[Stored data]
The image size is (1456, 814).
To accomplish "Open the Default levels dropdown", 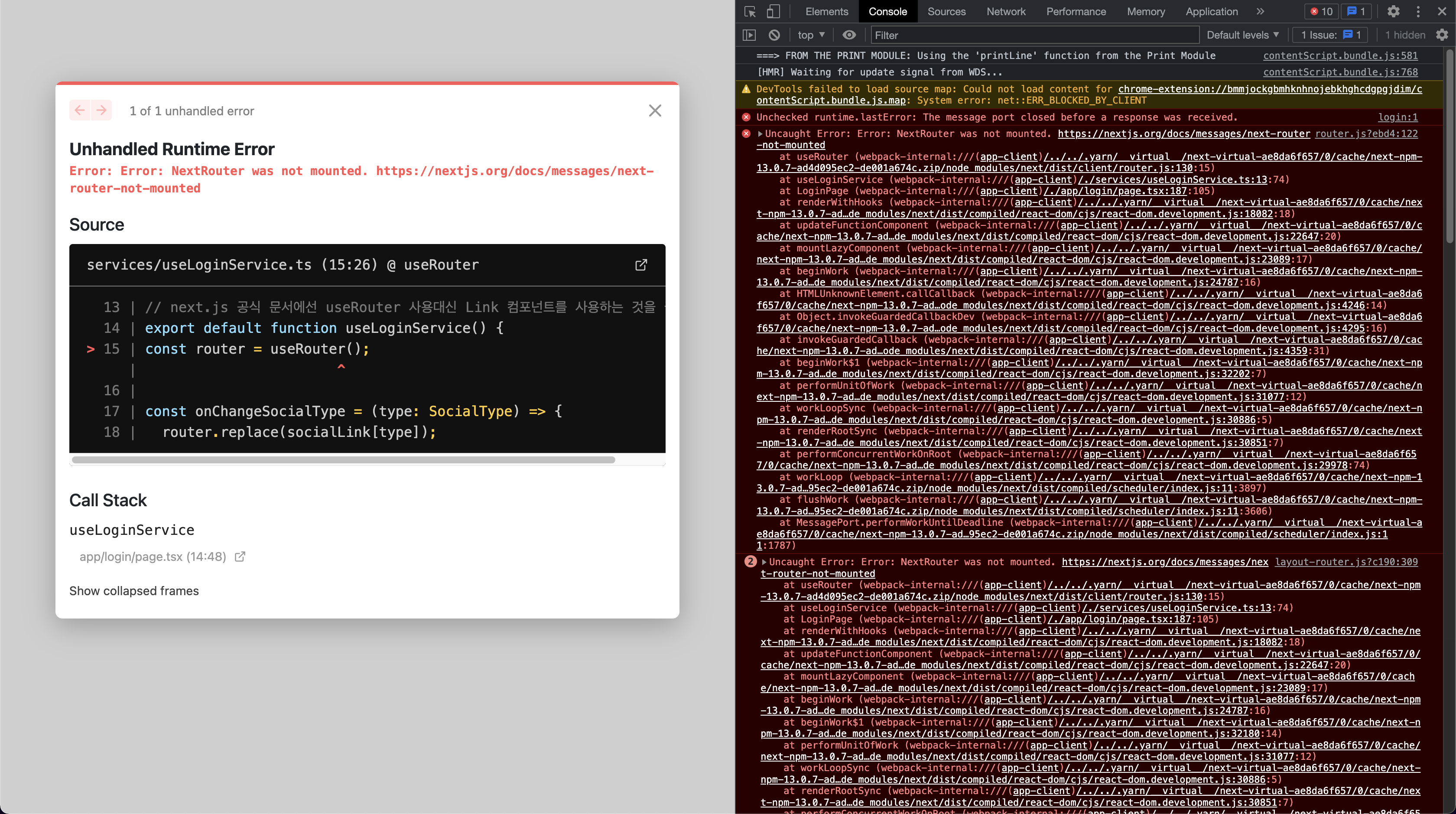I will pos(1242,35).
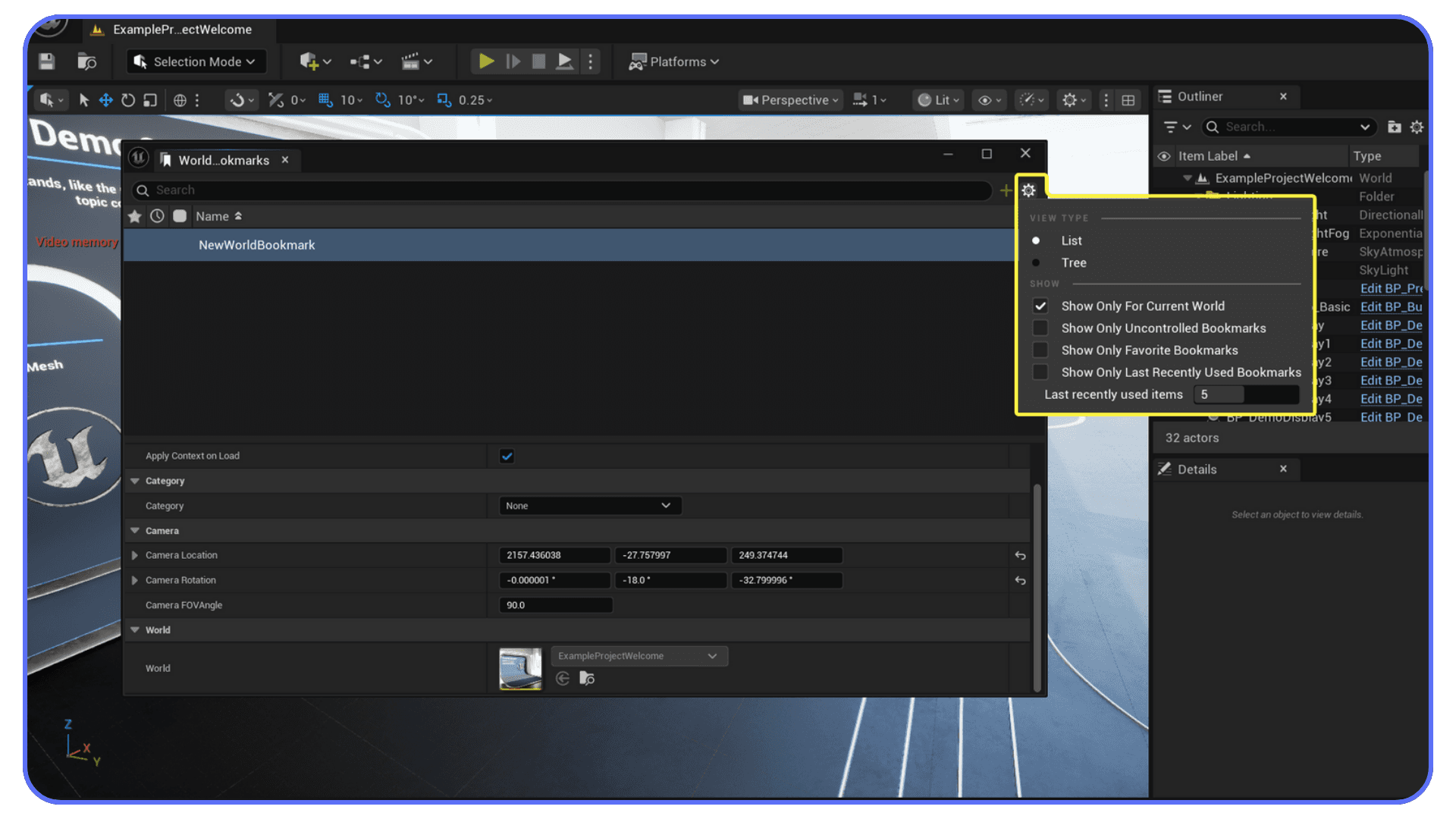Collapse the Camera section
Screen dimensions: 1456x819
[x=135, y=530]
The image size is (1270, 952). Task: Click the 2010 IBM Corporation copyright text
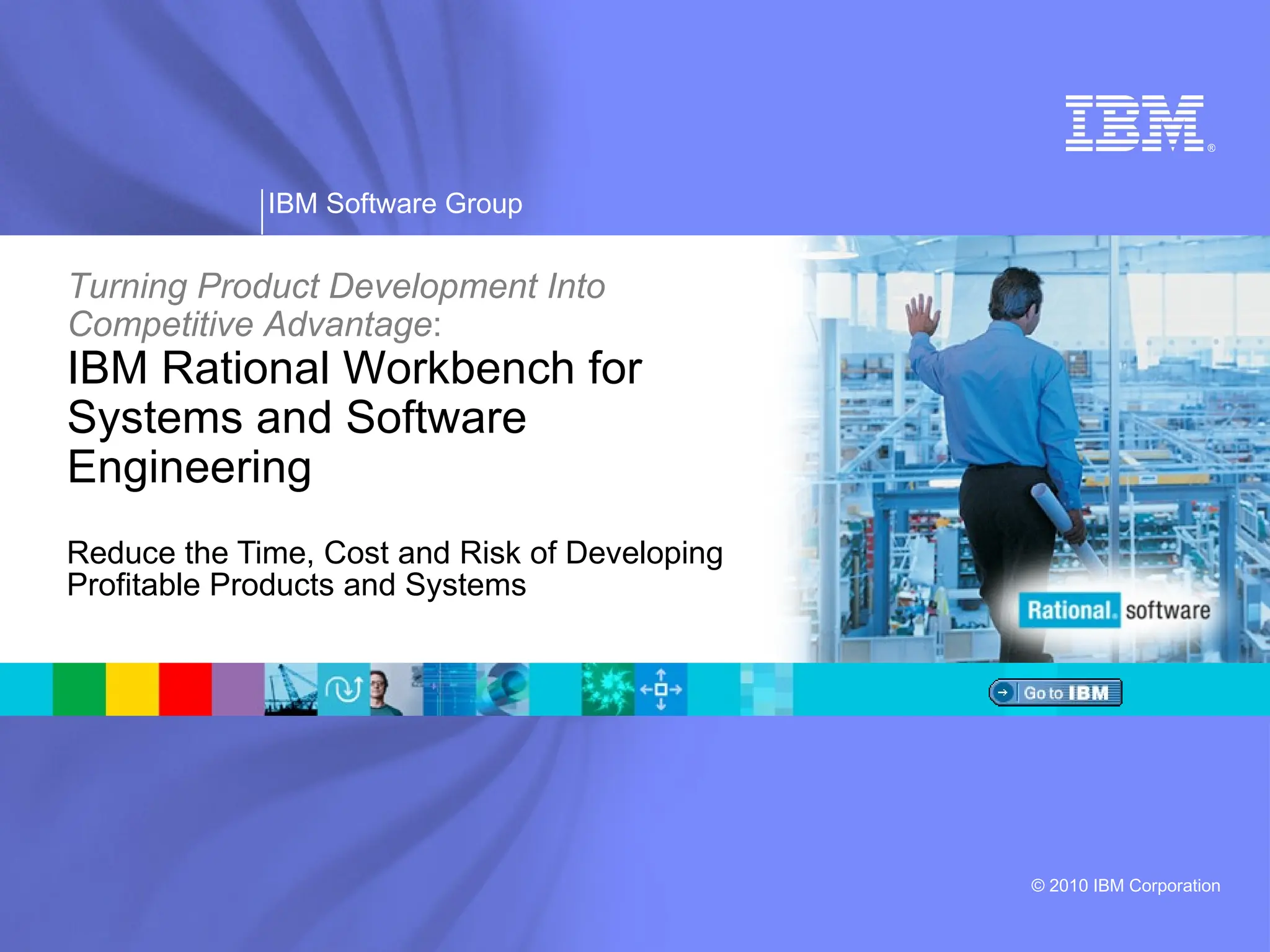coord(1125,886)
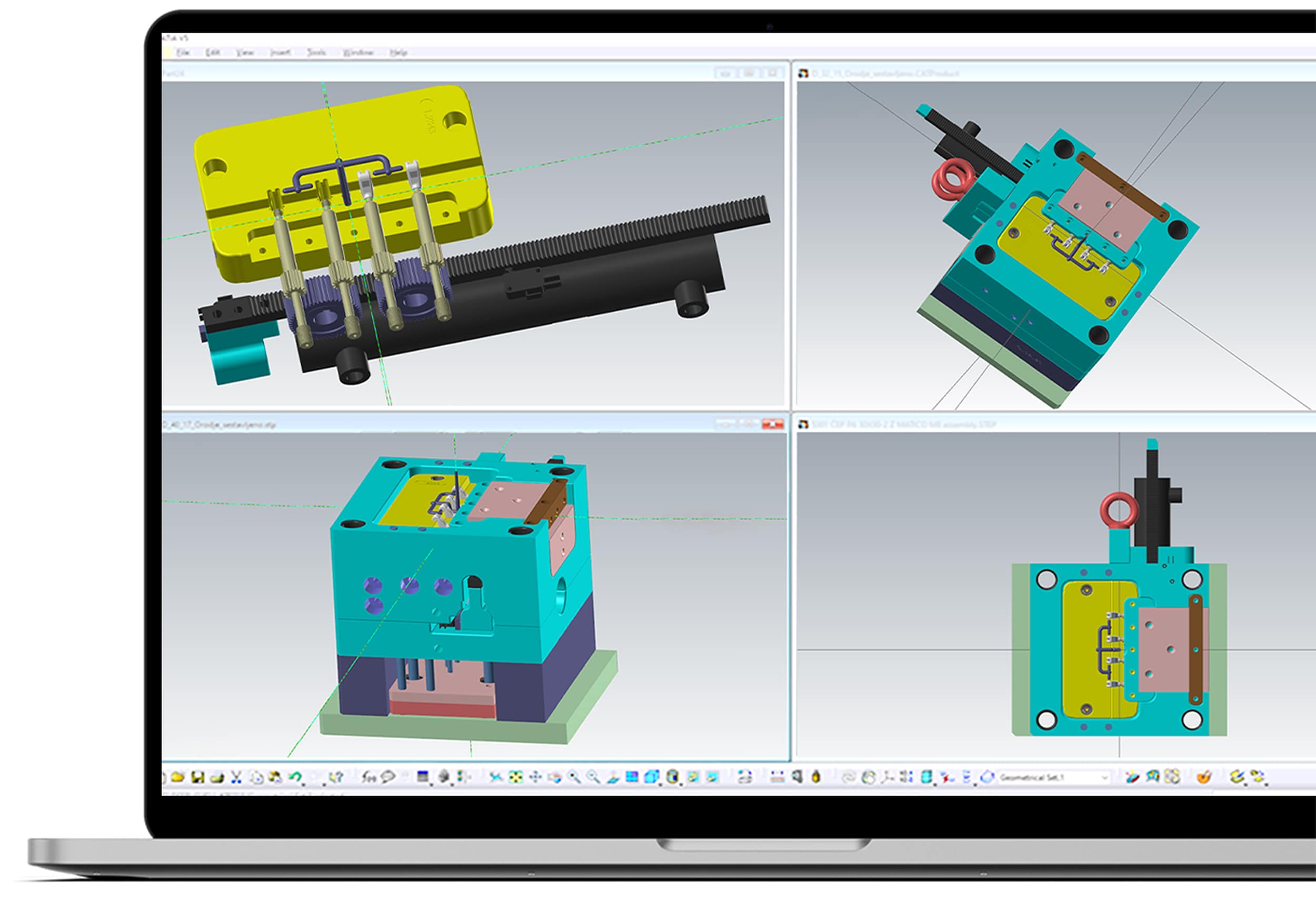
Task: Expand the view cube quick-view arrow
Action: 660,785
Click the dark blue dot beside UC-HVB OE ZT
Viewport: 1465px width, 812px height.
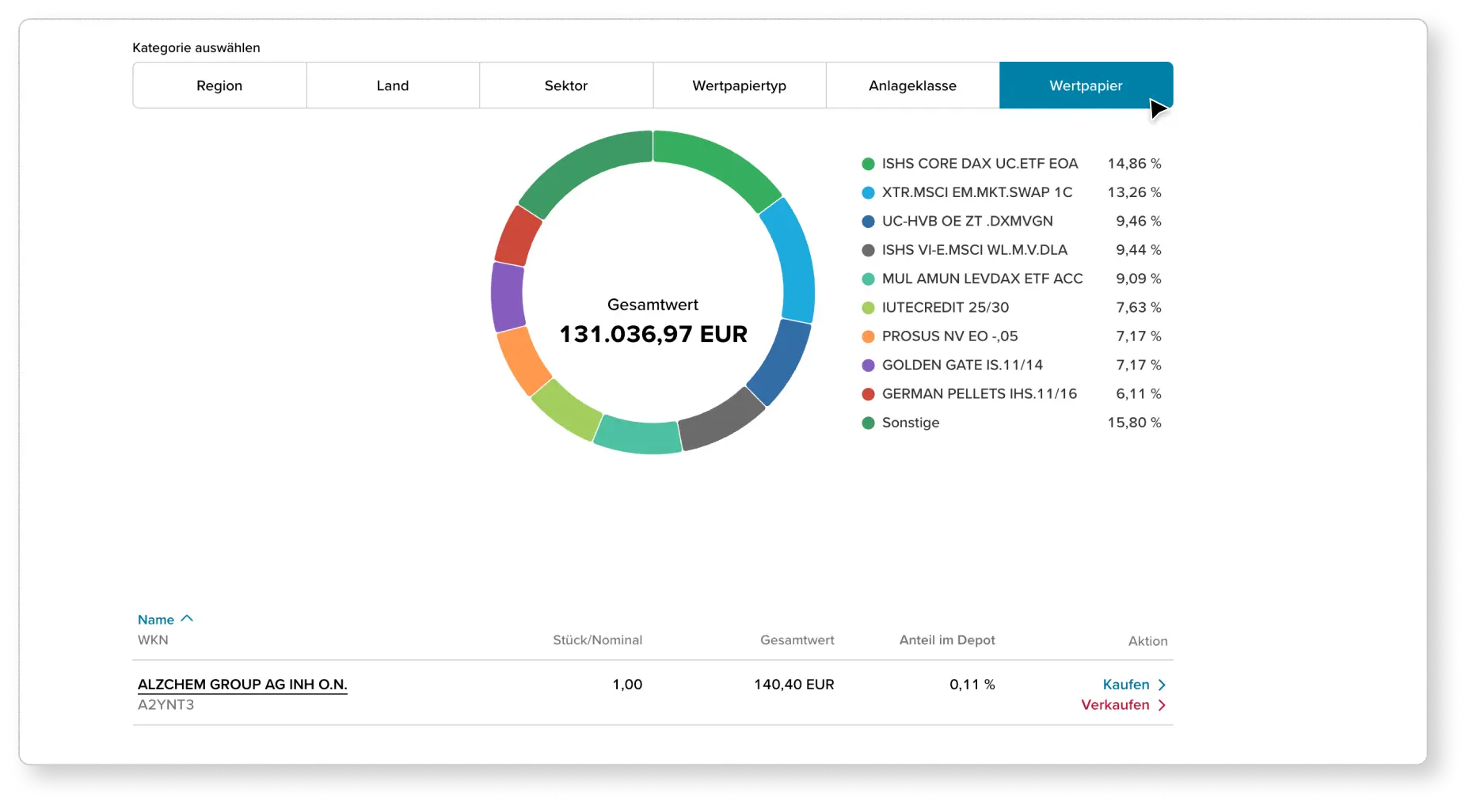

▸ **Problem to work on**
Exact copy required, pictures excluded: the lines from the one holding "Click the dark blue dot beside UC-HVB OE ZT" through the last line of the data, both ends included.

▸ **Response to the task**
Click the dark blue dot beside UC-HVB OE ZT
Viewport: 1465px width, 812px height.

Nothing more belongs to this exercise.